Requirement
Output these lines verbatim, beginning with the line that contains "coordinates (226, 1816)." and continuing through the line that contains "wifi-icon is located".

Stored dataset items

-*-

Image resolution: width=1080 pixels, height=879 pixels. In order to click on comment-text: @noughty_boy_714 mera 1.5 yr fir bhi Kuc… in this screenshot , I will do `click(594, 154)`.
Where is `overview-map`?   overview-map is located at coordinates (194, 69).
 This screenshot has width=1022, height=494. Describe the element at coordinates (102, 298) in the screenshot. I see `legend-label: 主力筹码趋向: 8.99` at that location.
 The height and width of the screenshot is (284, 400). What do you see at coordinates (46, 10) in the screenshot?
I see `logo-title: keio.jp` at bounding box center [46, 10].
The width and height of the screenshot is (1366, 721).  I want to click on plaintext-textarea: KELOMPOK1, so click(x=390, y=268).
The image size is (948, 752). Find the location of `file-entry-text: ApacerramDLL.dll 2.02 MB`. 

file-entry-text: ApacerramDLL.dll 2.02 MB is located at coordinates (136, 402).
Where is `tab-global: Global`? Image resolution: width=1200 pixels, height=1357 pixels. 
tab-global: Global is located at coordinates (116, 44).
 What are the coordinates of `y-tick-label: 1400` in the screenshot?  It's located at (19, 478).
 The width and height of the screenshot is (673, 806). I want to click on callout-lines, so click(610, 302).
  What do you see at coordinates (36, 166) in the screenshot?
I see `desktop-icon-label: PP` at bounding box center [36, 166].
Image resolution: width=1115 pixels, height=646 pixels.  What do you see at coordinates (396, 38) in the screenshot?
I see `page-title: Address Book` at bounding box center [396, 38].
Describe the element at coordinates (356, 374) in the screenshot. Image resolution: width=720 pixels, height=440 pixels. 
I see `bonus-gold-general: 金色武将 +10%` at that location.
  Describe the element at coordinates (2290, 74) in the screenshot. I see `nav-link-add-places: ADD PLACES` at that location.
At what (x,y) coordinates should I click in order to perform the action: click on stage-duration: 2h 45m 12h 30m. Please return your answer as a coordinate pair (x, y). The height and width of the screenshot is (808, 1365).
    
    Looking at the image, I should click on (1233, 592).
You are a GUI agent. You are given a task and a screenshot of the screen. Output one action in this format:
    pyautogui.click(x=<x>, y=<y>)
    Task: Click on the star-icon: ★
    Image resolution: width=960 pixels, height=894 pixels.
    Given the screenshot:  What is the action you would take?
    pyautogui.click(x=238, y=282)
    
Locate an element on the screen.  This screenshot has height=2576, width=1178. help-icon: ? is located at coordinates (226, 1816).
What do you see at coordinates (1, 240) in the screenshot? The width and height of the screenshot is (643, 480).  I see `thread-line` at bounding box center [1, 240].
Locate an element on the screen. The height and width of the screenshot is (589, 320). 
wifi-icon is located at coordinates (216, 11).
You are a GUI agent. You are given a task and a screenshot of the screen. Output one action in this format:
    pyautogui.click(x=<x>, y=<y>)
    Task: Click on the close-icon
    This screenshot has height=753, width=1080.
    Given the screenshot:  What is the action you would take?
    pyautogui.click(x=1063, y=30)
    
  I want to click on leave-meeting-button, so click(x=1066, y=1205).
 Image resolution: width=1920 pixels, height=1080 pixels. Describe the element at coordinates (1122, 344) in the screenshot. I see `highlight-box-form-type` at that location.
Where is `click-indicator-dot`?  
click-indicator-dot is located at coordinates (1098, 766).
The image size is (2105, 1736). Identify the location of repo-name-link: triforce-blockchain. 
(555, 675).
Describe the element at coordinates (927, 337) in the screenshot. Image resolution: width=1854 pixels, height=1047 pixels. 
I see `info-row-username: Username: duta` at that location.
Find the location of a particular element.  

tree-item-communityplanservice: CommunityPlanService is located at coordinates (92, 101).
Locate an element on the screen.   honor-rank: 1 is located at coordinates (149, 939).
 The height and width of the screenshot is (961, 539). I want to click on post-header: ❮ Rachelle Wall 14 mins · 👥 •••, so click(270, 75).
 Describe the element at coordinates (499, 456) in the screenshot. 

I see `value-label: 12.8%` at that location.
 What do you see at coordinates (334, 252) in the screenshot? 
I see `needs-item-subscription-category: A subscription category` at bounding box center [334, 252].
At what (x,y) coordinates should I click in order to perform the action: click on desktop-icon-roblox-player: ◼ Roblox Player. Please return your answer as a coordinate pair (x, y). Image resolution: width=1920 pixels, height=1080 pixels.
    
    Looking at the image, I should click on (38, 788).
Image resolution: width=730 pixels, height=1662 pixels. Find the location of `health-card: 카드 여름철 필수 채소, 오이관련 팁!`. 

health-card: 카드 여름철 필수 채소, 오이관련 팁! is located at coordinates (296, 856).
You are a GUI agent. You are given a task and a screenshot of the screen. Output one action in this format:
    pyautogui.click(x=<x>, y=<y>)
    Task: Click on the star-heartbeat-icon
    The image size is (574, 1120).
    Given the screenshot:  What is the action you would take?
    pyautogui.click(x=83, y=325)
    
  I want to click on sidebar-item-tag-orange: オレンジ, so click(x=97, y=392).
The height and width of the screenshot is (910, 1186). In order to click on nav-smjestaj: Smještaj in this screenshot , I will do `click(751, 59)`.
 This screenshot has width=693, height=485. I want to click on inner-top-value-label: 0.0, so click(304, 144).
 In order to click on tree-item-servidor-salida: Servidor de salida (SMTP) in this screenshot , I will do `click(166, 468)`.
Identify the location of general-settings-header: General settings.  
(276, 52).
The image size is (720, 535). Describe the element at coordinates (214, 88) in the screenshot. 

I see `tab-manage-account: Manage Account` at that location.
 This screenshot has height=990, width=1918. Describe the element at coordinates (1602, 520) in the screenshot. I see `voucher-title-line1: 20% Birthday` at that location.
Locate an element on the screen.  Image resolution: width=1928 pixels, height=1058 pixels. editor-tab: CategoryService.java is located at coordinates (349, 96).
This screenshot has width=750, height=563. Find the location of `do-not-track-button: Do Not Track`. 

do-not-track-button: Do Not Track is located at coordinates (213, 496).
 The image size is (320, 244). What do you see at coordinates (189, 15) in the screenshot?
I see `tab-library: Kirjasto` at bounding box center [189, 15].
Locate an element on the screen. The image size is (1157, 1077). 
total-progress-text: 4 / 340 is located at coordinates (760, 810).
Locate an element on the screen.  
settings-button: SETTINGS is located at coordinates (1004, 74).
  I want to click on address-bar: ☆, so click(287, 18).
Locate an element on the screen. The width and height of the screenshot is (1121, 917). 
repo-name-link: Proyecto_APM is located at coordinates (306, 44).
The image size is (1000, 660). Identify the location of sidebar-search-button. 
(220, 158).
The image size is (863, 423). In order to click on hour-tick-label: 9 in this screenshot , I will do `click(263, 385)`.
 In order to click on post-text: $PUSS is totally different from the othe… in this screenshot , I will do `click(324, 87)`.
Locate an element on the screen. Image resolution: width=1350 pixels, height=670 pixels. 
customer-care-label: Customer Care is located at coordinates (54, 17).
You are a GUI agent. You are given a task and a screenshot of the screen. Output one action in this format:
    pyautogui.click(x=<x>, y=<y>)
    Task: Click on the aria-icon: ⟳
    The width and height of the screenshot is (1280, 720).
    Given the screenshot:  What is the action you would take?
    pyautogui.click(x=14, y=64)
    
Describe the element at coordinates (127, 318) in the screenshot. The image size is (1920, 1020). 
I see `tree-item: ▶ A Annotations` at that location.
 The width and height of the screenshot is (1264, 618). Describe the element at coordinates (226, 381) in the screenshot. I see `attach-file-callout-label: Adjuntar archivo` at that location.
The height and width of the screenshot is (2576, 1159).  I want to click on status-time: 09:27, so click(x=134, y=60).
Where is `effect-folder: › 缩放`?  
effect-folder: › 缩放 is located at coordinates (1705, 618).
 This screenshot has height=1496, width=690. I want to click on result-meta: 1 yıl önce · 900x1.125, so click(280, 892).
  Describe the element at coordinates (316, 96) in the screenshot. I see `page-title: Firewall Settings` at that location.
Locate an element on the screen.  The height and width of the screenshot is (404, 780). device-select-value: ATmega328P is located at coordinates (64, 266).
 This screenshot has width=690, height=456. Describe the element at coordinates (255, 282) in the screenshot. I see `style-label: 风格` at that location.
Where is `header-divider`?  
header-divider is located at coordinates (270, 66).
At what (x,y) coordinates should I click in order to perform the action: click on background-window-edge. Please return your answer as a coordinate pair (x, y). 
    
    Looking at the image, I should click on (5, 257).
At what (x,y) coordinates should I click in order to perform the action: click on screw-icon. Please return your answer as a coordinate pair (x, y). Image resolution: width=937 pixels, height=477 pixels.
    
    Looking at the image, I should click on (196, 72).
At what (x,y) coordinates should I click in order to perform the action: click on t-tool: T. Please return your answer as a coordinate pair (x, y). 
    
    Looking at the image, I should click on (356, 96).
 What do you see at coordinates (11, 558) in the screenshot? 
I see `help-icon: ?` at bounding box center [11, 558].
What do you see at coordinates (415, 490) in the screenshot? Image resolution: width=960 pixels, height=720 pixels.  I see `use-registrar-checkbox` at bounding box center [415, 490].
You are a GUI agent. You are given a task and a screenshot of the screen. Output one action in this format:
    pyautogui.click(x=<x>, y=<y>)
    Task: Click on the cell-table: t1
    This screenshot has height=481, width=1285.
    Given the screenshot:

-*-

Final answer
Locate an element on the screen.  This screenshot has height=2576, width=1178. help-icon: ? is located at coordinates (226, 1816).
What do you see at coordinates (1, 240) in the screenshot? The width and height of the screenshot is (643, 480).  I see `thread-line` at bounding box center [1, 240].
Locate an element on the screen. The height and width of the screenshot is (589, 320). 
wifi-icon is located at coordinates (216, 11).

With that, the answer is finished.